SELECTED TEXT:
Ontex Q3 2014: Continued solid revenue growth and expanding EBITDA margins, with unchanged Full Year 2014 top line expectations
Aalst-Erembodegem, November 26, 2014 - Ontex Group NV (Euronext Brussels: ONTEX; ‘Ontex,’ ‘the Group’ or ‘the Company’) and Ontex IV S.A. today announced their unaudited interim results for the three and nine month periods ending September 30, 2014.
Key Ontex Group Highlights Q3 2014
• Revenue at €398.4 million, up 5.0% on a reported basis; revenue up 4.9% on a like-for like (LFL)1 basis against a strong comparable in the prior year
• Further growth of Adjusted EBITDA2, up 8.6% year-on-year to €49.0 million; Adjusted EBITDA margin up 41 bps to 12.3%
• EBITDA generation and a lower working capital drove an increase in Adjusted Free Cash Flow3
• Net Debt4 of €535.0 million and net financial debt/LTM adjusted EBITDA ratio at 2.8x as of September 30, 2014; both decreased versus the respective pro-forma figures at June 30, 2014
Key Ontex Group Highlights 9M 2014
• Revenue at €1,208.3 million, up 9.1% on a reported basis and 7.2% on a LFL basis
• Adjusted EBITDA2 up 15.7% at €147.6 million and Adjusted EBITDA margin of 12.2%, up 70 bps
Key Ontex Group Financials Q3 2014 and 9M 2014
Charles Bouaziz, CEO of Ontex commented: “We continued to show broad-based revenue growth across all divisions and categories to deliver a top line performance in line with expectations, taking into consideration the strong comparable quarter in the prior year. Group top-line growth was in line with our growth model, and we were able to expand Adjusted EBITDA margins further. Finally, we are very pleased to have fundamentally improved our financial position, first by redeeming our €280 million floating rate notes in July, and in November, to have successfully reached agreement to refinance our remaining debt at significantly better terms.”
1 LFL is defined as at constant currency excluding change in perimeter of consolidation or M&A
2 Adjusted EBITDA for Ontex IV SA at €148.7 million for 9M 2014; €49.7 million for Q3 2014. Adjusted EBITDA is a non-IFRS measure, defined as EBITDA plus non-recurring expenses and revenues excluding non-recurring depreciation and amortization and has consistently been applied throughout reporting periods. EBITDA is a non-IFRS measure, defined as earnings before net finance cost, income taxes, depreciation and amortization
3 Adjusted Free Cash Flow calculated as Adjusted EBITDA less capex, change in working capital and cash taxes paid. Adjusted FCF calculation changed from prior year quarterly disclosure to align with cash flow statement. For reconciliation with previous reporting, refer to Page 17 from the earnings report. Adjusted FCF for Ontex IV SA at €90.2 million for 9M 2014; €46.6 million for Q3 2014
4 Net Debt for Ontex IV SA at €539.8 million as of September 30, 2014 and the difference with Ontex Group NV (€4.8 million) is mainly explained by a difference in cash position.

GIVEN DATA:
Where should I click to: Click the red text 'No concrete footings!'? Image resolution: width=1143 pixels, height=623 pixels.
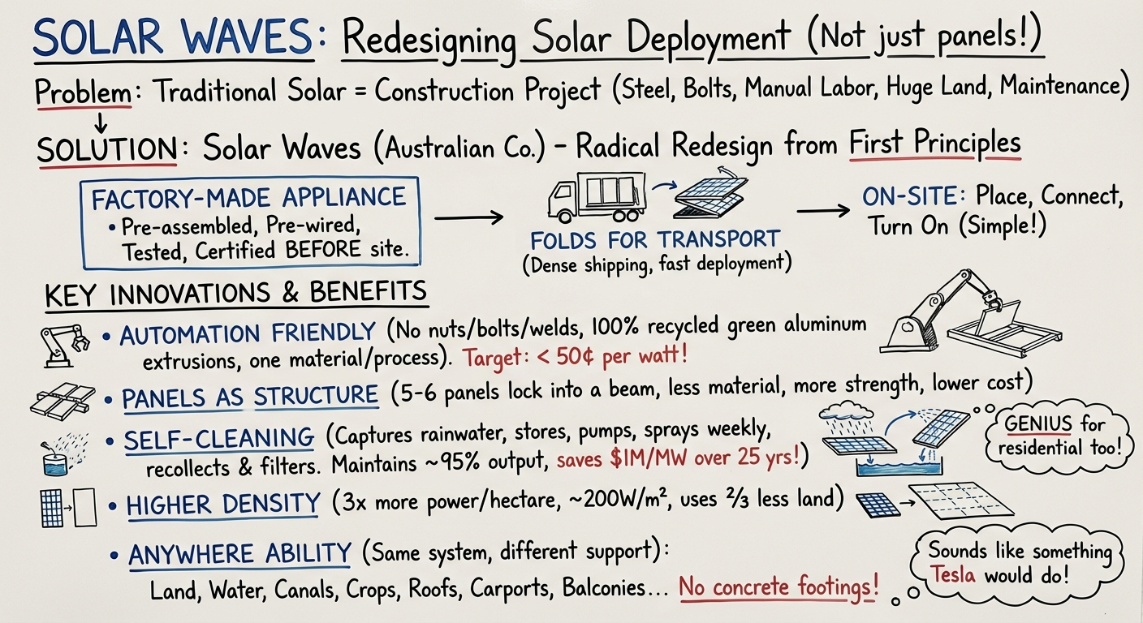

DIRECTIVES:
**1)** In the Ontex Q3 2014 release, what was the Group's Adjusted EBITDA for the third quarter of 2014?
**2)** Edit the Ontex Q3 2014 release, starting at "Ontex Q3 2014: Continued" and ending at "September 30, 2014.", so that "released" takes the place of "announced".
The listing has no connection to the Ontex Q3 2014 release.

SOLUTION SET:
**1)** €49.0 million

**2)**
Ontex Q3 2014: Continued solid revenue growth and expanding EBITDA margins, with unchanged Full Year 2014 top line expectations
Aalst-Erembodegem, November 26, 2014 - Ontex Group NV (Euronext Brussels: ONTEX; ‘Ontex,’ ‘the Group’ or ‘the Company’) and Ontex IV S.A. today released their unaudited interim results for the three and nine month periods ending September 30, 2014.